* [How to complete this task]
Leave out the pictures, and reproduce exactly the lines from the line containing "Task: Click the Tools Typically Needed label" through the final line of the entries.

* [Records to process]
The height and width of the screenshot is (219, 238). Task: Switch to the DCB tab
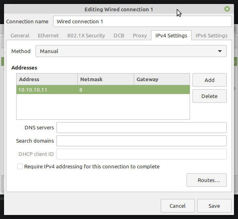pyautogui.click(x=119, y=36)
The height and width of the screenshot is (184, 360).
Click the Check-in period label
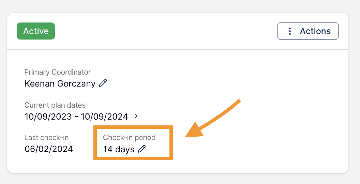129,137
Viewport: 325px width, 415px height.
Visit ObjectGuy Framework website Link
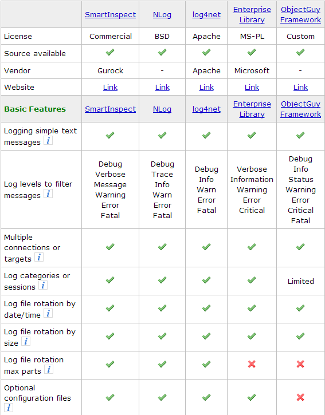coord(300,88)
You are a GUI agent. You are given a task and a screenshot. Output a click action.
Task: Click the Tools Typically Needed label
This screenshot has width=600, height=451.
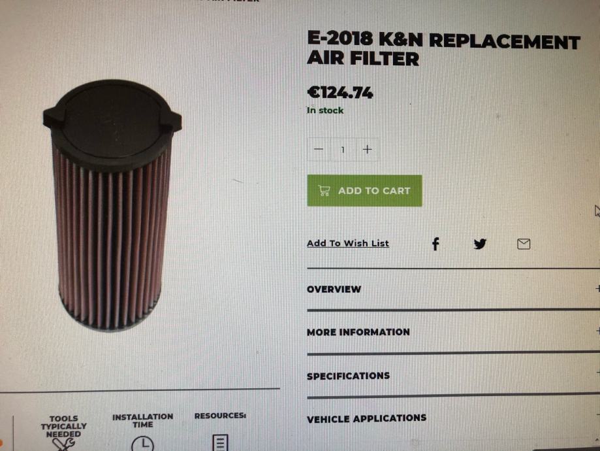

* [Written answer]
Task: Click the Tools Typically Needed label
This screenshot has width=600, height=451.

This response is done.